The largest of the demonstrations was in Lagos. About 150 activists had a faceoff with the police in front of the national stadium Surulere, where the flag-off rally for the revolutionary campaign was meant to take place. At the end of the day 57 activists were arrested in six different cities across five states, many of them were badly beaten up.

This hour marked not just the deepening of AAC’s radical politics. It was equally a watershed in its transformation into the driving force of a mass-based revolutionary movement. As with all such moments, there was confusion even within the ranks of the left as to what was happening. Not a few condemned such, in their view, rash declaration of revolution – as if revolutions were singular events and not processes which include affirmation around mobilisation.

To some, it would have made sense for the 5 August 2019 nationwide #DayOfRage to simply have been described as a “protest”, to avoid prematurely falling foul of the state. Obviously, such ideas, incidentally from comrades on the left, were backwards compared to those of Maureen Onyetenu a Federal High Court judge. On 4 May 2020, she ruled that the nationwide #RevolutionNow action was well within the realms of even bourgeois democratic rights irrespective of what it was called. She further declared the state’s disruption of the protest as “illegal, oppressive, undemocratic and unconstitutional”.

The detention of Sowore for almost five months and absurd theatrics of the state security service in flouting rulings and respect for the courts, including invasion of the federal high court’s premises at Abuja to re-arrest Sowore also showed the state for the means of suppression that it is. The bail condition of restricting him to Abuja is partly the ruling class’ face saving taking of a pound of flesh as well as a desperate attempt to try take the winds from the sails of the emergent revolutionary movement.

Despite the COVID-19 lockdown, TIB/AAC continued with revolutionary agitation on all important political issues of the day, with adroit use of social media. As soon as the confinement restrictions were lifted in June, TIB/AAC and its allies constituting the CORE continued organising on the ground. This included a series of demonstrations in five cities against police brutality and the rising incidence of rape and femicide in June. The protesters also declared their solidarity with the global #JusticeForGeorgeFloyd movement.

Branches of the AAC in localities were police killed poor citizens like that in Oworonshoki were 16-year old Tina Ezekwe was killed in May promptly organised community-based protests. Political education for party cadres was also introduced in this period, in the Lagos state chapter A few branches in the state chapter are now running the first of a series of “education for revolution” block of programmes.

The party is also back on the electoral trail with its radical agenda for the polls. It conducted well organised primaries to produce candidates for the forthcoming gubernatorial elections in Edo and Ondo states, in June and July respectively.

SWL initiated a process for democratising and consolidating the structures of CORE in May, which lasted seven weeks. TIB and virtually all affiliated organisations but one supported these genuine aims. And for the first time in its almost two-year history, an inclusive and democratically elected leadership of the coalition emerged.

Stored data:
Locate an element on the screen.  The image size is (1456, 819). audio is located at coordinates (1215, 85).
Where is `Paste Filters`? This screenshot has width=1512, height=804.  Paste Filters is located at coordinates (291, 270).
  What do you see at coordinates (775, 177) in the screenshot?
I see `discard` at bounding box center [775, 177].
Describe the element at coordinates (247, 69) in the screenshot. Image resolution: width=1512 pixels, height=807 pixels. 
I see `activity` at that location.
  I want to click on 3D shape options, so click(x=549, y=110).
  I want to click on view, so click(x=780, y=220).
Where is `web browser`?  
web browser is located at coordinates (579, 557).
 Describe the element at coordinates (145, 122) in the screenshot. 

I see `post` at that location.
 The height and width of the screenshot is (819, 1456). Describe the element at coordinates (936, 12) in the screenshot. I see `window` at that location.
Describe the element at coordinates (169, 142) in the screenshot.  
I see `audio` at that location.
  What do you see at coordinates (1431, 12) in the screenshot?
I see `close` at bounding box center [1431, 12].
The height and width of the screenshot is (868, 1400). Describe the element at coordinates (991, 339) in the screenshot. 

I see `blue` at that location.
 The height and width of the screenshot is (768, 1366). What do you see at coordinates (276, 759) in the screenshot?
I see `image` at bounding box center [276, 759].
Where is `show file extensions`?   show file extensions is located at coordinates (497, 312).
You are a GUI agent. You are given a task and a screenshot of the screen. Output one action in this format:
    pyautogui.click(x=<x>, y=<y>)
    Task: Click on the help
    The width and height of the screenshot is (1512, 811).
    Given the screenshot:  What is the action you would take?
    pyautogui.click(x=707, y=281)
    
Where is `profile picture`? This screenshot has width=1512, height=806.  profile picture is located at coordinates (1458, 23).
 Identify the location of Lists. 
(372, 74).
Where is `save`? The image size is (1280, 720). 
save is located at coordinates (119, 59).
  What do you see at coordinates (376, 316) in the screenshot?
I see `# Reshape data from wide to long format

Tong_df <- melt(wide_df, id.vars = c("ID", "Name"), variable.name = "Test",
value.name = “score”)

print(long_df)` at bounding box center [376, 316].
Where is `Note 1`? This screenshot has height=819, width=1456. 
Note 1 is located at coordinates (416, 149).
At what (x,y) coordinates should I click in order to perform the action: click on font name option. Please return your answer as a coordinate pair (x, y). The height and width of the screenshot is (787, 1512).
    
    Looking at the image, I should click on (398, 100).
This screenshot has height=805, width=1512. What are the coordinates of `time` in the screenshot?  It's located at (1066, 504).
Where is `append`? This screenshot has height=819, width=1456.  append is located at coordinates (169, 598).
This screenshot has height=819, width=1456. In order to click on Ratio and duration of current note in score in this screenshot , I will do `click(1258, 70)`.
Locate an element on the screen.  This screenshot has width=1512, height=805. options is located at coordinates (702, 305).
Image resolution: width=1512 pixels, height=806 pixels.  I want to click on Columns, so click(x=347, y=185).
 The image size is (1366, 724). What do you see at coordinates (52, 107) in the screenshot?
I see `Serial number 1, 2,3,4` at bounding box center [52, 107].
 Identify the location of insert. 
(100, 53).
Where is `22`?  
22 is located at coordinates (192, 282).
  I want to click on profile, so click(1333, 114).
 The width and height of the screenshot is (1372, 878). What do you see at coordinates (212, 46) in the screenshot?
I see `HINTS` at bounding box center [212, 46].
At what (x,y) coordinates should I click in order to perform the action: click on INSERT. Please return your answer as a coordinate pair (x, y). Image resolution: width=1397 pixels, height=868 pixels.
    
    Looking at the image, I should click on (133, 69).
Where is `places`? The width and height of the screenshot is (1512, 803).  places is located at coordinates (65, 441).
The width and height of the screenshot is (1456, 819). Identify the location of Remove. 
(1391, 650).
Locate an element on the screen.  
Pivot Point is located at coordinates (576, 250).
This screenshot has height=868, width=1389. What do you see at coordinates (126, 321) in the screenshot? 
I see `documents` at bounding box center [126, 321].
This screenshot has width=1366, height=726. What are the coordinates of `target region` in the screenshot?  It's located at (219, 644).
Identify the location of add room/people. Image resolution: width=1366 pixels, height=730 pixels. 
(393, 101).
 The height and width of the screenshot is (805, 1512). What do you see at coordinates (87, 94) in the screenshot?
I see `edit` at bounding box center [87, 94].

**Required tasks**
A. According to the passage on Nigeria's #RevolutionNow movement, how many activists were arrested at the end of the day of demonstrations, and in how many cities?
B. Extend the passage on Nigeria's #RevolutionNow movement, picking up after its final sentence.

**Answer set**
A. 57 activists were arrested in six different cities across five states.

B.
The new CORE leadership had barely one month to prepare for the commemoration of the launch of the #RevolutionNow campaign with the #August5thProtest. Despite a myriad of challenges, the nationwide #RevolutionNow protest ten days ago, was a success. In fifteen states including some like Niger and Yobe where there was no action last year, activists took to the streets. Whilst most of these were not large, the movement’s showing in Abuja and Lagos, the two main cities, outstripped last year’s demonstrations.

More than 60 people demonstrated at the Unity Fountain Abuja, where just about a dozen people could gather for action at the National Human Rights Commission last year. A busload of activists living in one of the satellite towns of the federal capital territory had earlier been turned back by one of the many checkpoints at points of entry into the city centre, all aimed at scuttling any demonstration in Abuja.

In Lagos, between 400 and 600 protesters took over the Ikeja roundabout as against barely 150 persons in front of the national stadium a year earlier. Twice the police dispersed them and twice they regrouped, with outstandingly popular support from traders, commuters, and residents in the computer village area around Ikeja roundabout where they rallied. A contingent of 22 other #RevolutionNow activists who arrived late where those who unfortunately could not have the cover of the mass to shield them.

While it was not as intense as last year’s, the state machinery of coercion was no less mean with its dragnet. 107 persons were arrested in different parts of the country for participating in the demonstrations. These included 42 at Abuja, 22 in Lagos, 7 in Osun, 5 in Abeokuta and the AAC Kano Chair in Kano city, who was released just a few days back. Working assiduously with the Revolutionary Lawyers Forum (RLF) and the Radical Mandate Agenda for the Nigeria Bar Association (RAMIMBA), the party and the CORE leadership ensured the release of all the arrested comrades.

Building the party – what is to be done?

#RevolutionNow protest 2020 at Ondo state

“Each generation must, out of relative obscurity, discover its mission, fulfil it, or betray it”

– Frantz Fanon, 1961, The Wretched of the Earth

As we pointed out initially, the soil in which TIB/AAC emerged as a radical platform in 2018 was that of a worldwide crisis of the capitalist system which began with the Great Depression of 2007-2009. A proper grasp of what is to be done now, must also commence with an understanding of the current global context. The intensification of AAC politics into one of revolutionary democracy was watered with the 2019 rains of “a worldwide wave of protest, the most extensive since the start of the decade”.

The COVID-19 pandemic has driven home the reality of the ungovernability of the world on the profit before people basis of capitalism, even more sharply. And the worst is yet to come. As the capitalist world lurches into what could very well be its worst social-economic crisis ever, the bosses will attempt to make the mass of poor people bear the brunt of the failure of their exploitative system.

Working-class people and youth will have no choice but to fight back. Sparks of discontent will set off moments of spontaneous mass movements on the streets, workplaces, and communities. But these massquakes will dissipate like hot steam and the bosses will still have their way, if there is no mass-based revolutionary organisation, that like a steam engine, can turn the steam of mass anger into motion of lasting struggle for system change.

Few parties in Nigeria’s history, and definitely none in the 21st century, could be said to have put forward revolutionary politics of any form as an alternative on the scale that AAC has done and in just two years. This is no mean feat, warts, and all. But there is still so much to do in building the party, movement, and coalition for revolution.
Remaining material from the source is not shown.